Fig. 1.

The AMPA/kainate receptor agonist domoate presynaptically attenuates EPSCs. (A) Amplitudes of NMDA-EPSCs (ordinate) deduced from the peak amplitude of a slow component of EPSCs (at 10 -15 ms from the onset, arrow in trace a) evoked at a holding potential of +40 mV. d-AP5 (50 μM) abolished this component (trace b). Domoate (10 μM) attenuated EPSCs (trace c). d-AP5 abolished the remaining component in the presence of domoate (trace d). Sample traces show NMDA components and AMPA components of EPSCs, the former being obtained by subtracting the d-AP5-resitant (AMPA) component before (a and b) and during (c and d) domoate application (superimposed). Both NMDA (a - b) and AMPA (b) components of EPSCs were attenuated by domoate (c - d and d).

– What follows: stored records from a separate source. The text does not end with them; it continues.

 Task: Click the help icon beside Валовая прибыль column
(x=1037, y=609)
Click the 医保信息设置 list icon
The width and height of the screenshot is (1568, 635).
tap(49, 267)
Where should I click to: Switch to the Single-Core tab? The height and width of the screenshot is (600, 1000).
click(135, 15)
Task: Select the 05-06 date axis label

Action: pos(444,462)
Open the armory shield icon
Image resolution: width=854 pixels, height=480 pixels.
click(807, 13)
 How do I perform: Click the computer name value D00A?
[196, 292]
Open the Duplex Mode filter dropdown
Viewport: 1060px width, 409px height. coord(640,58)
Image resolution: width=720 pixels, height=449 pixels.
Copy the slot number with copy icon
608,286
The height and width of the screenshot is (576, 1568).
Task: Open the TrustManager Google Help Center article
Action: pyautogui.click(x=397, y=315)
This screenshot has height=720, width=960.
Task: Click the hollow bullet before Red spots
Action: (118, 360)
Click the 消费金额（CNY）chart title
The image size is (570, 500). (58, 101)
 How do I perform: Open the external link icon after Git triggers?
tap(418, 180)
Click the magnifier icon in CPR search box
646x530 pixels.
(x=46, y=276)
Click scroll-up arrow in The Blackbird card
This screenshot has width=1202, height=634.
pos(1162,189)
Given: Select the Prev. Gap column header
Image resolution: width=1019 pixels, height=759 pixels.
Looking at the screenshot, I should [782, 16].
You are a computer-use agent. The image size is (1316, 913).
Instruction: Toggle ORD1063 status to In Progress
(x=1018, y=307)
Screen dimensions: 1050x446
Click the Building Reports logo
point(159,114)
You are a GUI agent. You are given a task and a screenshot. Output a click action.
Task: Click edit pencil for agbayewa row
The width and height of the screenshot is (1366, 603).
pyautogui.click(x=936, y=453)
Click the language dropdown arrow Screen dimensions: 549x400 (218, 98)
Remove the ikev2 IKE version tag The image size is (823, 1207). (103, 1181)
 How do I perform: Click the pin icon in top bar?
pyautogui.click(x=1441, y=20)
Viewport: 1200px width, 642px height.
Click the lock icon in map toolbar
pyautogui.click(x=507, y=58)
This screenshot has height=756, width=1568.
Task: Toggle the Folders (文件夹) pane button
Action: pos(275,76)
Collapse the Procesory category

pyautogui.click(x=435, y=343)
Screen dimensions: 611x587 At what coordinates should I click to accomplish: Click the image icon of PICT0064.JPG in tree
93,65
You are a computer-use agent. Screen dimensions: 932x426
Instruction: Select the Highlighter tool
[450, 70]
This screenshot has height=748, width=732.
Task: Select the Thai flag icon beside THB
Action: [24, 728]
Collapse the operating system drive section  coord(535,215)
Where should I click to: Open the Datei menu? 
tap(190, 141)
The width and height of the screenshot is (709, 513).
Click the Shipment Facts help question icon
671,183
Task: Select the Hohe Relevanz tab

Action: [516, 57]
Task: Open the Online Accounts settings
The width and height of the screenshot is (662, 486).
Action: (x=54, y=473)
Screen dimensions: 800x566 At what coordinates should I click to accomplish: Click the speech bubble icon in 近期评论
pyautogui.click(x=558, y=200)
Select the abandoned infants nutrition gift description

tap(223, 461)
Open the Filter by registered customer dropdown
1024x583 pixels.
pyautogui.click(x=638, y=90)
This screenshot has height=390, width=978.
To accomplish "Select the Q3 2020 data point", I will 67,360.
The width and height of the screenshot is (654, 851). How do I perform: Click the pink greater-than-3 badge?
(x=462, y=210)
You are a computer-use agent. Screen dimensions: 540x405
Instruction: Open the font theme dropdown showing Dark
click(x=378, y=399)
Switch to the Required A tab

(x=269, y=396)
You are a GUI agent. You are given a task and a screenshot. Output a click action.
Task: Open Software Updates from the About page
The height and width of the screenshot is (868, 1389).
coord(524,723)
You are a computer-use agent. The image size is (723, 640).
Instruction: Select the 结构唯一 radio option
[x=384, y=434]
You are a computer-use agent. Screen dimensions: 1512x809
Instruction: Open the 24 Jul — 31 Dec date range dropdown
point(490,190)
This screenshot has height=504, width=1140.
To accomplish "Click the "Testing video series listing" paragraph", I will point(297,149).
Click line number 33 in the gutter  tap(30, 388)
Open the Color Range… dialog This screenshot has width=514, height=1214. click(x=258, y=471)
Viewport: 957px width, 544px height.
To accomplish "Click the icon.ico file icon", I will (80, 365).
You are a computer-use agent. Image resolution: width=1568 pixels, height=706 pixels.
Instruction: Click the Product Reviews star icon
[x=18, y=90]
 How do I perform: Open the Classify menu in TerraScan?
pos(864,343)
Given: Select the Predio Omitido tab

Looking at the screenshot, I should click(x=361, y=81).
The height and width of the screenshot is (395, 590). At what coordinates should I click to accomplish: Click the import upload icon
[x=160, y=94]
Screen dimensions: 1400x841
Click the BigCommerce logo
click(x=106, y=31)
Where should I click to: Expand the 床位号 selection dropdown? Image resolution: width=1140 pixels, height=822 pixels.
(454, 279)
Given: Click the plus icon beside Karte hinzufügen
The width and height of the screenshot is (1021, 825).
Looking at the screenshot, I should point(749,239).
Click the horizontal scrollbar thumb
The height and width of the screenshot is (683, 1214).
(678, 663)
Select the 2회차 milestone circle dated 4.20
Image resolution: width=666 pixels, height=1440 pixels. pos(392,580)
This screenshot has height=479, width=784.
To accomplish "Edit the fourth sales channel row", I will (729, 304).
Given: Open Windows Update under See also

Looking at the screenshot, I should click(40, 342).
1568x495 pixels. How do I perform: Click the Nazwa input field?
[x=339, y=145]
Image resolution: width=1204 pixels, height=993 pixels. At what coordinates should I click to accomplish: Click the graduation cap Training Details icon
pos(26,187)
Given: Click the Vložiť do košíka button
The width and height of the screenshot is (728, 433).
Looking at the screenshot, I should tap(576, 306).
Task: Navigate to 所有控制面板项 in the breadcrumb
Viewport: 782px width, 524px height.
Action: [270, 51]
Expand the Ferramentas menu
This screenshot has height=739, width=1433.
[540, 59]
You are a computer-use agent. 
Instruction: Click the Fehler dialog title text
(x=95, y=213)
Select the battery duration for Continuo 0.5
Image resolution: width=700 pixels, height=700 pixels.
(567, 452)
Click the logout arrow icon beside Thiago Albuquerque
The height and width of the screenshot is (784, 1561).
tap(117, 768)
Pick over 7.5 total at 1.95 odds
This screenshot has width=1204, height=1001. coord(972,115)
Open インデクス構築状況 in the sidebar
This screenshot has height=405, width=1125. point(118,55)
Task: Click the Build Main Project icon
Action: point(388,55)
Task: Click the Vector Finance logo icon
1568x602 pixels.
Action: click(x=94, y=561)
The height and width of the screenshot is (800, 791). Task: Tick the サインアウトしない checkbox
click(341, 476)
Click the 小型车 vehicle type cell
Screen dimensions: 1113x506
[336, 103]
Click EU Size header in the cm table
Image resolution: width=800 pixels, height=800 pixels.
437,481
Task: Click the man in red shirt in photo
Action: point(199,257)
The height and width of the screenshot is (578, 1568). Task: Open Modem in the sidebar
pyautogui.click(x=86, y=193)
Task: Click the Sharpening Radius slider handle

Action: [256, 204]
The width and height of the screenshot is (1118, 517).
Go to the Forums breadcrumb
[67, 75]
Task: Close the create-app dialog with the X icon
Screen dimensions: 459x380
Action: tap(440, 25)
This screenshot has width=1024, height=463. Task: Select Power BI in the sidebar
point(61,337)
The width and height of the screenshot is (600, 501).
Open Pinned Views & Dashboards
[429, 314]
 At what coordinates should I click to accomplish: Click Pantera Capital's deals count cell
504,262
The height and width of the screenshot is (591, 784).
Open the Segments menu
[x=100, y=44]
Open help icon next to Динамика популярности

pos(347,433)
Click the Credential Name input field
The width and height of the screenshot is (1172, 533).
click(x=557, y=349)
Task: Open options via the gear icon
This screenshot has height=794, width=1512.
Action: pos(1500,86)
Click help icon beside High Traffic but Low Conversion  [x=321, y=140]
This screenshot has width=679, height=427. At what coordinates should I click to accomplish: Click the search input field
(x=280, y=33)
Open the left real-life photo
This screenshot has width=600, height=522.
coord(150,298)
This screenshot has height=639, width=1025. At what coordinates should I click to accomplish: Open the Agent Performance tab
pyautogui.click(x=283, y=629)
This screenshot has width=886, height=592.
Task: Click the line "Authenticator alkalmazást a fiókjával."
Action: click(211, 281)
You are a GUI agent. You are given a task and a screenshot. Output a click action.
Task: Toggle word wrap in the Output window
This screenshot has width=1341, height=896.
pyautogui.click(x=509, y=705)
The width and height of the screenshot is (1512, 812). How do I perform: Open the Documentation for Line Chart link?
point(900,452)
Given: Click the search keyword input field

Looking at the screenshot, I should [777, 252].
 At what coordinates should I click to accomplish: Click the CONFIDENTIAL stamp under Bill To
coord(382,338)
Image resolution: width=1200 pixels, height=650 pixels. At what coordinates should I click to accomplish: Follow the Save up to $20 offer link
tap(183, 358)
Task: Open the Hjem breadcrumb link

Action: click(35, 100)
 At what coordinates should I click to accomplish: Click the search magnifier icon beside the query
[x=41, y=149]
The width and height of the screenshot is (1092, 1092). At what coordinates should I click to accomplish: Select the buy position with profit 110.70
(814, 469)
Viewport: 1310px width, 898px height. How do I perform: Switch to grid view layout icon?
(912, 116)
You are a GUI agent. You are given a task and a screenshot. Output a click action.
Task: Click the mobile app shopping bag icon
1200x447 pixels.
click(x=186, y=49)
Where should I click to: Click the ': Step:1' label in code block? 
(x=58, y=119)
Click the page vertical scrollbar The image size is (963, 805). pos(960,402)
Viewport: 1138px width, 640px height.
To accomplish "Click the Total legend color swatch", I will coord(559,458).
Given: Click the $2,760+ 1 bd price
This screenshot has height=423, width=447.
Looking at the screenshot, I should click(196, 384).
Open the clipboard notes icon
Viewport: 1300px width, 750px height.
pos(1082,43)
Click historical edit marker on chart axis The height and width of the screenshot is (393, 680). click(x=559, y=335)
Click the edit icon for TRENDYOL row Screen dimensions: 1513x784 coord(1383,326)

Input resistance of MNTB neurons was 29.8 ± 3.2 MΩ and 23.4 ± 1.9 MΩ (at +40 mV, n = 4) before and during domoate application, respectively. (B) EPSCs evoked by the paired-pulse stimulation (interpulse interval, 20 ms) at +40 mV before and during domoate application (superimposed in traces). (Left) EPSCs before (trace e) and during (trace f) domoate applications are superimposed with (Lower) or without (Upper) normalization at the first amplitude. Slowing in the rise time of EPSCs during domoate application (first EPSCs in the normalized and superimposed trace) is consistent with the stronger inhibitory effect of domoate on AMPA-EPSCs. (Right) Time plot of paired-pulse ratios (PPRs) normalized to the control value (mean of 10 points before domoate application). The arrow indicates the point at which the second EPSC amplitude was measured. Data points and error bars during domoate application (bar) indicate mean values and SEMs of PPRs relative to control.